Required work:
Scan the entries below and give the number of lines containing "icon", with no accompanying words.

Task material:
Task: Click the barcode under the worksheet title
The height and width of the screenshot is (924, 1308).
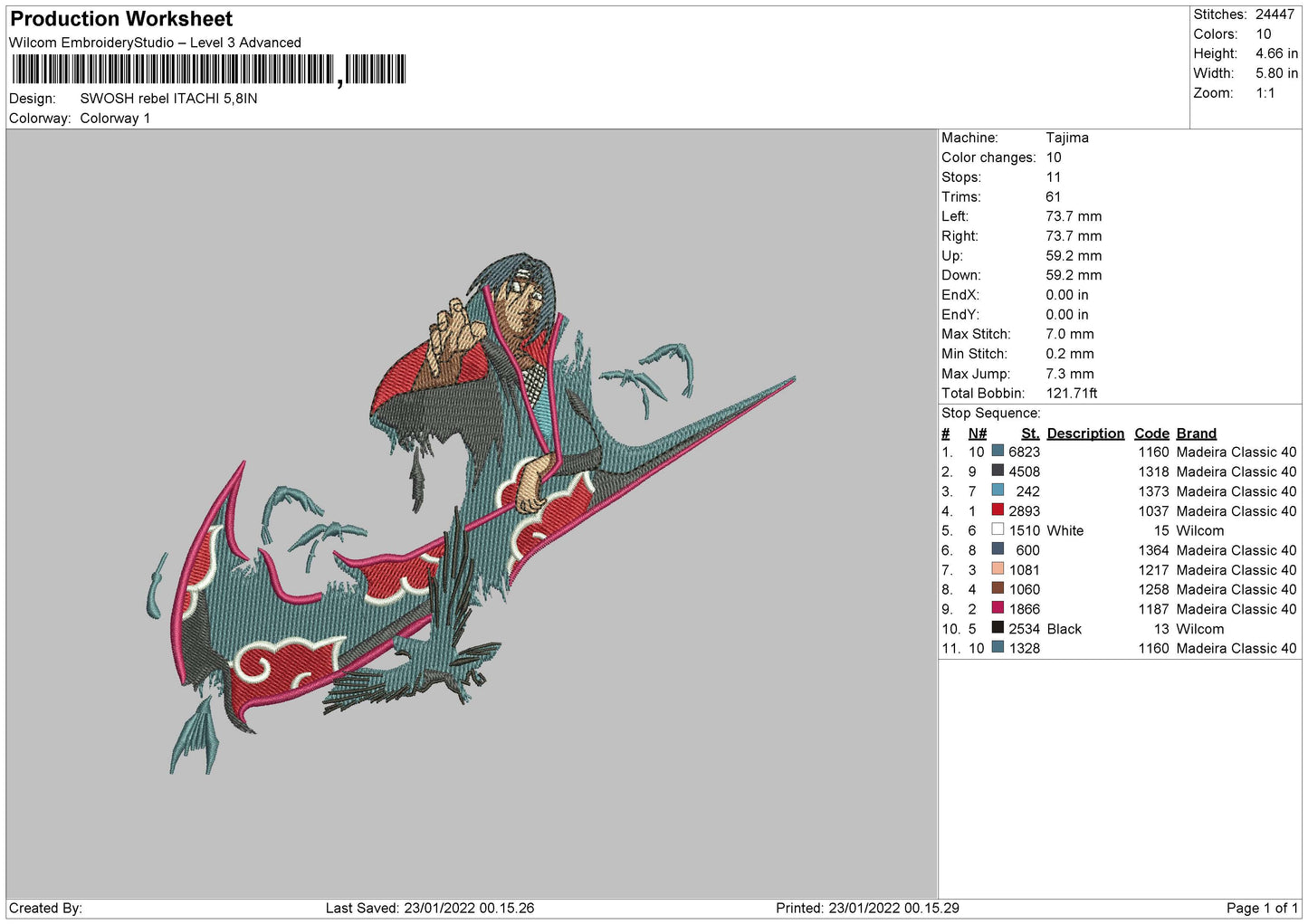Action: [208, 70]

* * *

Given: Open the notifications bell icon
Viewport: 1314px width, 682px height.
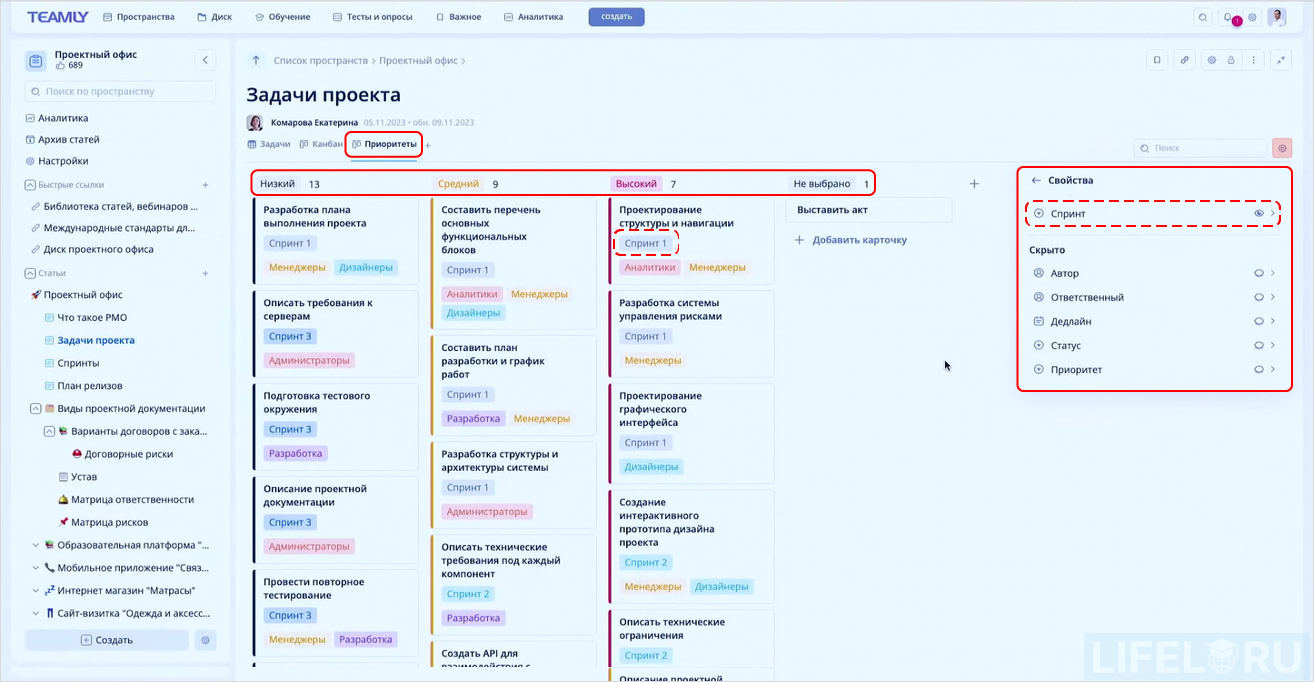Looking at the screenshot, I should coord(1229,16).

---

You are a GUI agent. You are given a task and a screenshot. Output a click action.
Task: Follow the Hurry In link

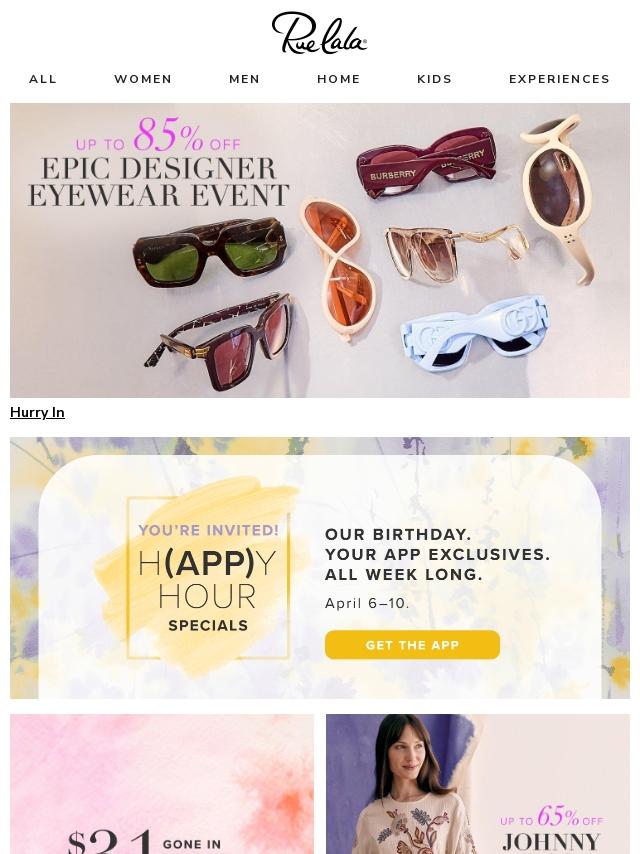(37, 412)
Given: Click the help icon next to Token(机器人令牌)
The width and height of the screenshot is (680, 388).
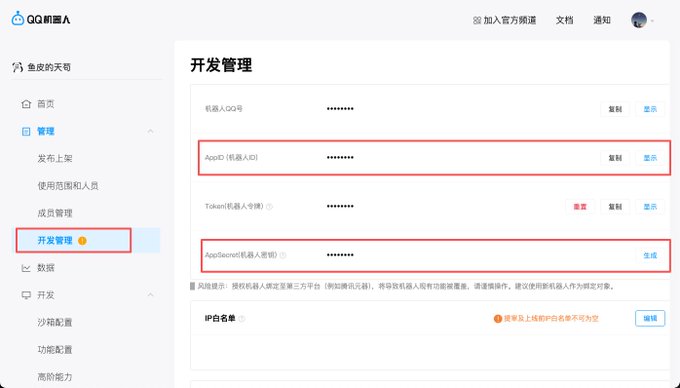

Answer box:
2